Task details:
Rewrite all the records below, swapping "Collapse" for "Expand" and keeping every other part the same. Omit the pictures from your answer.

[Rows from a screen grounding dataset]
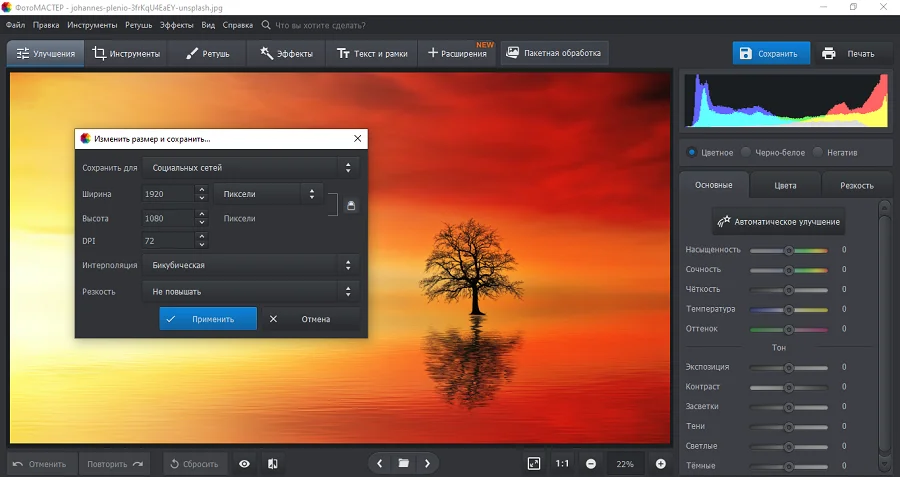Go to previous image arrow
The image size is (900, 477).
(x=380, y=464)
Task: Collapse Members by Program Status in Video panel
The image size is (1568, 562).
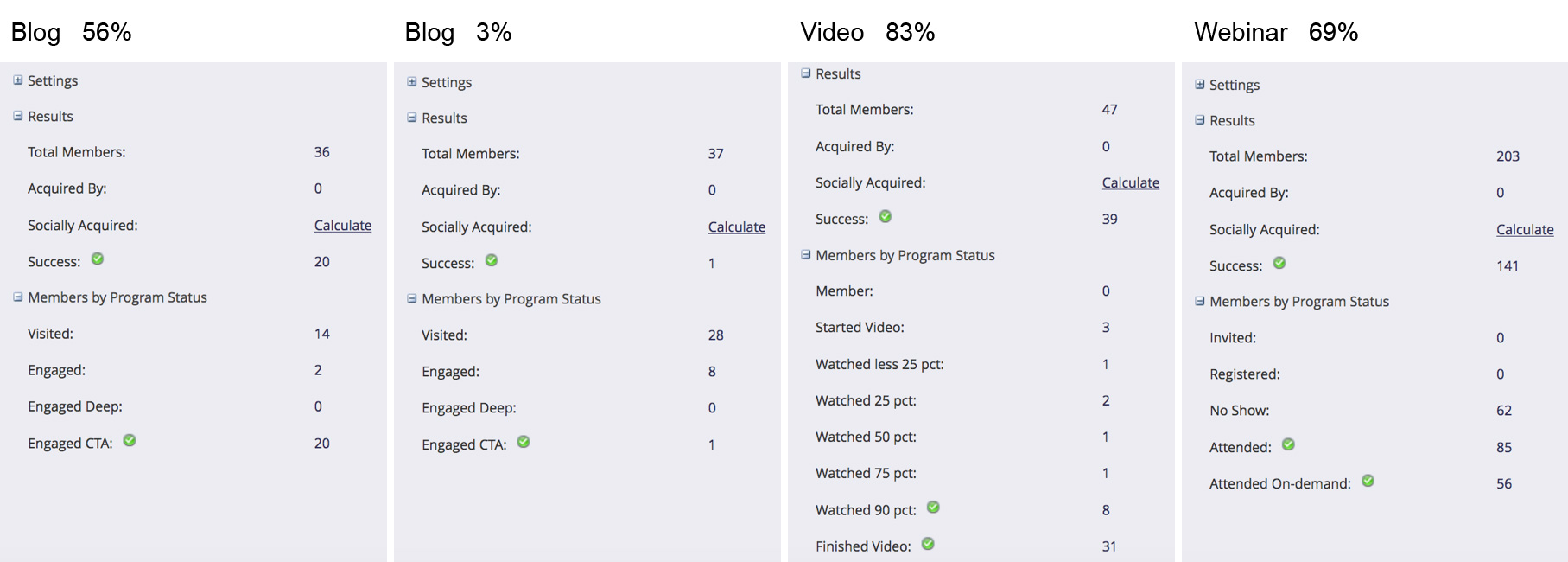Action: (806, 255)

Solution to this exercise:
Go to previous image arrow
The image size is (900, 477).
(x=380, y=464)
Task: Expand Members by Program Status in Video panel
The image size is (1568, 562).
Action: (806, 255)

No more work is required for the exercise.